With the revised 27 September date of Budget 2023 soon approaching, the coalition government faces the daunting challenge of trying to relieve the impact of the inextricably linked inflation and global energy crises upon the Irish people. Indeed, Taoiseach Micheál Martin spoke to the difficulty of attempting “to reduce pressures on families and indeed on businesses in so far as we can” without further compounding the inflation crisis.
Albeit, the economic context surrounding this budget is far more positive than the fiscal context surrounding either Budget 2021 or Budget 2022. The latest Exchequer figures from August show a surplus of €6.3 billion underpinned by strong growth in corporation tax, income tax and VAT receipts. Total tax revenue at the end of August amounted to €49.8 billion, a 26.3% increase upon the same time in 2021.
This additional fiscal capacity does augment the political pressure upon the government to deliver a substantial budget package to tackle the cost-of-living crisis, particularly given the income supports proffered by the government throughout the pandemic. Further compounding the pressure, is the expected announcement by the British government of up to £100 billion in additional spending to address the impact of rising energy costs upon households.

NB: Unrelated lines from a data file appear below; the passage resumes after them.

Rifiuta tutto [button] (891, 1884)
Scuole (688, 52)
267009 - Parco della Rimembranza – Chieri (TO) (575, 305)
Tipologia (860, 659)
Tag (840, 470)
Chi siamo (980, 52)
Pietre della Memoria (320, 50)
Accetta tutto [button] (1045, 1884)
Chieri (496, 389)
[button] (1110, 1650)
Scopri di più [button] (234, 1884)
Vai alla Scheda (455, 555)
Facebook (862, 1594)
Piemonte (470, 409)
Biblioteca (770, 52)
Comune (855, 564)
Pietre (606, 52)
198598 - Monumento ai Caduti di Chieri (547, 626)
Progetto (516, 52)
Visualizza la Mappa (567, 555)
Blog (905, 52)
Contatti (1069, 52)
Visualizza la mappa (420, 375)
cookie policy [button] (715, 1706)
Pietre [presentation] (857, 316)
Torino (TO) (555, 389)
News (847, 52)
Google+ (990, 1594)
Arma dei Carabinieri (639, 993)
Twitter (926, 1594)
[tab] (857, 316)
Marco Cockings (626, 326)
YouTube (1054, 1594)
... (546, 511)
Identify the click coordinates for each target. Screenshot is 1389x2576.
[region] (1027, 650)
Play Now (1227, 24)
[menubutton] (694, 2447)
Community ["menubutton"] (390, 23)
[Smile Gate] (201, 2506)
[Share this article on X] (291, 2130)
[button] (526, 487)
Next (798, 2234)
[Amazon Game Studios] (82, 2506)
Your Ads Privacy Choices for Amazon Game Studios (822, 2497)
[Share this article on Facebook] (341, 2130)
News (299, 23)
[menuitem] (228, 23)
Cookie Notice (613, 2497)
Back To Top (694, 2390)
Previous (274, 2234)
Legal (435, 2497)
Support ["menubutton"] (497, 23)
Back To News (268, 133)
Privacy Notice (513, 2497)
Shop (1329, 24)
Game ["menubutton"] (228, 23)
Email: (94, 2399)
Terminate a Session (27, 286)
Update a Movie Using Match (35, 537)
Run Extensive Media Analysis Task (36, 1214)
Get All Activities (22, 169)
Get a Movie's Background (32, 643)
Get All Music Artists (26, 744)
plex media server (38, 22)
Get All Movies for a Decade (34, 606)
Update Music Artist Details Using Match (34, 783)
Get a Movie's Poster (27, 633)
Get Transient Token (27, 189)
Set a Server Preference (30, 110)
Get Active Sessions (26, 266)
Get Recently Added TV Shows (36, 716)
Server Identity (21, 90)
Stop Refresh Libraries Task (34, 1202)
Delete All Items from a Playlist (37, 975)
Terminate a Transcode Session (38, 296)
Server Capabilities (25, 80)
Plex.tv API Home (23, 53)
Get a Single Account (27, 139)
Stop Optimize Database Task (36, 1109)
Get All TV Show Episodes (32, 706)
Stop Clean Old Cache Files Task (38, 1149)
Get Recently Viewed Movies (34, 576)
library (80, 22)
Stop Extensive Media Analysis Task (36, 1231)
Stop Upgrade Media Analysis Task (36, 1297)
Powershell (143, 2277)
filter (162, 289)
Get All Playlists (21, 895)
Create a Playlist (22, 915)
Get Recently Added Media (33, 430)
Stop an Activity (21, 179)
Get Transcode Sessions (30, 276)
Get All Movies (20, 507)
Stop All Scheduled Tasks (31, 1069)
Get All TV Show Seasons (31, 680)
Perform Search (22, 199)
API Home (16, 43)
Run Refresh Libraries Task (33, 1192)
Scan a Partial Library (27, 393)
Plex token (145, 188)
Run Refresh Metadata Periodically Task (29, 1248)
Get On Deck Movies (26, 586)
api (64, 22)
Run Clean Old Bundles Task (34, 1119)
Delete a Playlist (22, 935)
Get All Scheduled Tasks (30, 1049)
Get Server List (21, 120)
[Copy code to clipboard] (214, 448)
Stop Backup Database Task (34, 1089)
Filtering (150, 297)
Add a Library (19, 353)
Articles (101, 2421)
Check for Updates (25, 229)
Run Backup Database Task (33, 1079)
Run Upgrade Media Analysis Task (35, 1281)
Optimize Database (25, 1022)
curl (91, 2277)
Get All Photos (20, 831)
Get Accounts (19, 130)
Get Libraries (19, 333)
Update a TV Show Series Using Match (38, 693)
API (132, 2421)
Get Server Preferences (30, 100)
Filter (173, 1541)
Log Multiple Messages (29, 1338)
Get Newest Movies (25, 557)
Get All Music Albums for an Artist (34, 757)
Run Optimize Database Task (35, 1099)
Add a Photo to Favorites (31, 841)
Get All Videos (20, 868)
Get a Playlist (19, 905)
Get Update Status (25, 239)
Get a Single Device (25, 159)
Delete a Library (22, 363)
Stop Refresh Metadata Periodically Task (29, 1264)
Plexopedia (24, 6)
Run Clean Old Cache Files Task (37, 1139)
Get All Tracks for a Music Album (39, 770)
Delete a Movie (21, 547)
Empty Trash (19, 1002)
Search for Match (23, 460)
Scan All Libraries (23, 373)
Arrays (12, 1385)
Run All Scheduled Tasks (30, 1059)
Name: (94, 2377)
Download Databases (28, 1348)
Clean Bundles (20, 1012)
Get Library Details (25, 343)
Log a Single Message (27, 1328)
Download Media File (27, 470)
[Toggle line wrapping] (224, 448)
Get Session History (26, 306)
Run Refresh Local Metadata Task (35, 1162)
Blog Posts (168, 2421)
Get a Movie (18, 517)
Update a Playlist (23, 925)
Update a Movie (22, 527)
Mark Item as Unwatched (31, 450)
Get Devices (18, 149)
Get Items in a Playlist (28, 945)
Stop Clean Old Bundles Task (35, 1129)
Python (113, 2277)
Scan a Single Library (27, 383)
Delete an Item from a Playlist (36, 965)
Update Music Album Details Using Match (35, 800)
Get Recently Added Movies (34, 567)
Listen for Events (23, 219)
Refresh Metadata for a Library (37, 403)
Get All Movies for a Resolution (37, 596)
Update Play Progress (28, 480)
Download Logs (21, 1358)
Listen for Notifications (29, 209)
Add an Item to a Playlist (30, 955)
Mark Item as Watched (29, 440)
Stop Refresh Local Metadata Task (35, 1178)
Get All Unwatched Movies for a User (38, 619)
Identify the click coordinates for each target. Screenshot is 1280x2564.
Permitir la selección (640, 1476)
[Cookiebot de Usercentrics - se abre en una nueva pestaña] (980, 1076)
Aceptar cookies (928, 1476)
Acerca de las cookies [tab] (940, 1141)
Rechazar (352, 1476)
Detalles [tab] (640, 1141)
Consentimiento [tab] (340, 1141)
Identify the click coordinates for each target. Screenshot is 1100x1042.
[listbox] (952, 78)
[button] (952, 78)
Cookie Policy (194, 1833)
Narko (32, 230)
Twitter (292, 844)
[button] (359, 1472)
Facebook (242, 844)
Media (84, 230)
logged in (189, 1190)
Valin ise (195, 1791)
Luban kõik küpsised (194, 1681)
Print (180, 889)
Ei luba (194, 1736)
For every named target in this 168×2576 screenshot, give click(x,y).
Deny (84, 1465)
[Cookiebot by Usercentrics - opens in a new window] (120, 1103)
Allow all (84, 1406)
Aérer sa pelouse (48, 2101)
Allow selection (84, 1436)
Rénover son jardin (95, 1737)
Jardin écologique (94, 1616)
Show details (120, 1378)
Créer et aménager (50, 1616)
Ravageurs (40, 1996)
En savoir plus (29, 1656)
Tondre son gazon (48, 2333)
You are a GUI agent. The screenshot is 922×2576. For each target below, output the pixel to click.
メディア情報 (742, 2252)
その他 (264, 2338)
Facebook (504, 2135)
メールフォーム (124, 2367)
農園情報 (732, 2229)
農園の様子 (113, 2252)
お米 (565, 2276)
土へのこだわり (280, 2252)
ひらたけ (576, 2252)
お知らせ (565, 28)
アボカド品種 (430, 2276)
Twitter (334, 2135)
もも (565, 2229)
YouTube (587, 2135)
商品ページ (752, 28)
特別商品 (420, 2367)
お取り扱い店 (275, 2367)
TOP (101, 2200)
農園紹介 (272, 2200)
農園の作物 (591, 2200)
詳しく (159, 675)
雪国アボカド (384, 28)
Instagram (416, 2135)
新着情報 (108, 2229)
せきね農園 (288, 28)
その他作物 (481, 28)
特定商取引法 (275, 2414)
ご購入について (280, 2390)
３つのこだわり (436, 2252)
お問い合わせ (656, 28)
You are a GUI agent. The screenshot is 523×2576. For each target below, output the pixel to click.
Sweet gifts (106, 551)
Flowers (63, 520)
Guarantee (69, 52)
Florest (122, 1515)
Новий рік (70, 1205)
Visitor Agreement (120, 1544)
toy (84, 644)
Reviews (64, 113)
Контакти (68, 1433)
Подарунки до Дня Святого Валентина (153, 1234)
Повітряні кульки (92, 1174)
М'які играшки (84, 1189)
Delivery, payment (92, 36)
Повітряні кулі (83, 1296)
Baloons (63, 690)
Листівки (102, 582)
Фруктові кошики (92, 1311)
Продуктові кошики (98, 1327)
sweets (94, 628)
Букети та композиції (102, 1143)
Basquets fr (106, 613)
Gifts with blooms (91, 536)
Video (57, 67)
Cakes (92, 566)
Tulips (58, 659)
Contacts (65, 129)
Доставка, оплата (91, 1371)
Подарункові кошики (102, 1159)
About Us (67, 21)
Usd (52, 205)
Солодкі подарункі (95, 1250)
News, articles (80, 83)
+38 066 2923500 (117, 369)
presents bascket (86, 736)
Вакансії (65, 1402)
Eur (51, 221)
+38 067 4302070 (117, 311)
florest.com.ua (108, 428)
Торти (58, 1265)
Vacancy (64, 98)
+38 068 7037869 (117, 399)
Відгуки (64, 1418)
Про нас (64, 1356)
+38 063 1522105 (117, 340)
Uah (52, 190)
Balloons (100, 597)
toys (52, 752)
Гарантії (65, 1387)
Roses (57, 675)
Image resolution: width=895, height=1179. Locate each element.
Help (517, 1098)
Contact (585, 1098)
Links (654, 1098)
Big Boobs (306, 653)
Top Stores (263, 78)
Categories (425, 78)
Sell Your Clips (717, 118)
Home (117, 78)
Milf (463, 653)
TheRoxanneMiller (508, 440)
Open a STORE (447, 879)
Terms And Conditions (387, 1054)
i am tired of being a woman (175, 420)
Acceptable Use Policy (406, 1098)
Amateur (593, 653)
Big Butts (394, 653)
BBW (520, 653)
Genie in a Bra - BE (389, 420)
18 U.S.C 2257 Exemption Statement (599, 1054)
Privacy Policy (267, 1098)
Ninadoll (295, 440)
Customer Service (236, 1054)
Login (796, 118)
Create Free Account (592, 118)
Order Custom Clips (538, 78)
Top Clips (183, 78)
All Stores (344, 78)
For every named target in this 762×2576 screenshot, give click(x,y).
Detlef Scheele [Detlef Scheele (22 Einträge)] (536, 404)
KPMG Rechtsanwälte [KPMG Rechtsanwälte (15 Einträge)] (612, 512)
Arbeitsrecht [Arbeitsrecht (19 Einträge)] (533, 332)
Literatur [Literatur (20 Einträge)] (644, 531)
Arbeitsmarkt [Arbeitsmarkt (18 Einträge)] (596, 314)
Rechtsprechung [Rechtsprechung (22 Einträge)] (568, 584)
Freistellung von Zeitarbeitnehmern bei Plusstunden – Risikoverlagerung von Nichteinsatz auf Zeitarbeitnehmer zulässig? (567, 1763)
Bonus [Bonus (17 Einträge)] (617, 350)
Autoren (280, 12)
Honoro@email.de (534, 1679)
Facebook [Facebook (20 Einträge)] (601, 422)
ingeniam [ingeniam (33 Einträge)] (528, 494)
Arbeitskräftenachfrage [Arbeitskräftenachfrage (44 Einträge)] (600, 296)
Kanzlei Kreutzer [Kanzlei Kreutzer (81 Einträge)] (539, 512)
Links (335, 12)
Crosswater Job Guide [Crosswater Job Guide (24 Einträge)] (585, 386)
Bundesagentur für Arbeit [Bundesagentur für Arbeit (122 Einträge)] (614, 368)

Opposition political parties Sinn Féin and the Social Democrats have already sought to pressurise the government on this issue, and increase the scope of the cost-of-living measures within the budget.
However, Minister for Finance, Pascal Donohue, has stated that the enhanced revenue does not change the coalition’s spending plans. Furthermore, the Department of Finance is likely to push for a fraction of the surplus be purposed towards replenishment of the State’s “Rainy Day” fund which was severely depleted by the response to the Covid-19 pandemic.
Within this operating context, Taoiseach Micheál Martin stated that included within this budget will be “a once-off cost-of-living package that will be applicable to this calendar year and then the budget which will take us through to 2023.” The leaders of the three coalition parties have met this week to further discuss the composition of the budget package, with the budget being further discussed at cabinet. Agreement on the size and composition of the budget package remains outstanding, with budgetary relief measures such as a second annual energy credit and changes to the income tax regimen still to be confirmed.
The budgetary measures to be announced by the government cannot be taken in isolation as European institutions are in the process of launching political, technical and fiscal responses to the global inflation and energy crises. While the European Central Bank agreed to hike interest rates by a further 0.75% to continue its aggressive approach to addressing rising inflation across the euro area, President of the European Commission, Ursula von der Leyen, unveiled her five-pronged plan to address the rising tide of energy costs across the EU.